Connect with us

pemilu 2019

Klaim Kemenangan 52 Persen Prabowo-Sandiaga Ditolak MK

Published

on

Majelis Hakim dalam Sidang Putusan Sengketa Pilpres 2019 atau PHPU di Mahkamah Konstitusi, Kamis (27/6/2019).

Geosiar.com, Jakarta – Klaim kemenangan 52 persen oleh pasangan calon presiden dan wakil presiden nomor urut 02 Prabowo Subianto-Sandiaga Uno, ditolak Majelis hakim Mahkamah Konstitusi (MK) dalam sidang gugatan sengketa Pilpres 2019, Kamis (27/6/2019).

Penolakan itu disampaikan oleh Hakim Konstitusi Arief Hidayat. Arief menyebut klaim perolehan suara tersebut tidak disertai bukti akurat.

“Selain dalil pemohon tidak lengkap dan tidak jelas karena tidak menunjukkan secara khusus di mana ada perbedaan, pemohon juga tidak melampirkan bukti yang cukup untuk meyakinkan Mahkamah,” tutur Arief saat baca putusan dalam sidang di Gedung MK, Jakarta, Kamis (27/6/2019).

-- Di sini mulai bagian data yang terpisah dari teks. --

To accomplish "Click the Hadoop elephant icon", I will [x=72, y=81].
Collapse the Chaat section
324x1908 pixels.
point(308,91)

Dalam gugatannya, Prabowo-Sandi mengklaim perolehan 68.650.239 atau 52 persen suara. Sedangkan paslon 01 Jokowi-Ma’ruf mendapat 63.573.169 atau 48 persen suara. 

Namun, klaim perolehan suara itu berbeda dengan penetapan Komisi Pemilihan Umum (KPU) pada 21 Mei lalu. KPU menetapkan perolehan suara Jokowi-Ma’ruf sebesar 85.607.362 atau 55,50 persen. Sementara Prabowo-Sandi meraih 68.650.239 suara.

Saat persidangan, Majelis Hakim mengatakan bahwa pihak pemohon tidak melampirkan bukti hasil rekapitulasi yang lengkap dari setiap TPS di seluruh daerah.

“Namun demikian setelah Mahkamah mencermati, pemohon tidak melampirkan bukti hasil rekapitulasi yang lengkap dari 34 provinsi sebagaimana didalilkan pemohon. Tidak lengkap bagi seluruh TPS. Pemohon hanya melampirkan hasil foto dan pindai yang tidak jelas mengenai sumbernya. Bukan C1 resmi yang diberikan pada saksi 02,” lanjutnya.

Oleh karena itu, Mahkamah memutuskan bahwa dalil pemohon terkait perolehan suara tidak beralasan secara hukum. 

“Mahkamah berpendapat dalil pemohon tidak beralasan menurut hukum,” tegas Arief.

Sejauh ini, sidang perselisihan hasil pemilihan umum (PHPU) dengan agenda pembacaan putusan hakim yang dilaksanakan hari ini masih terus berlanjut. Sidang dimulai sejak pukul 12.30 WIB. Saat ini sidang diskors untuk salat maghrib.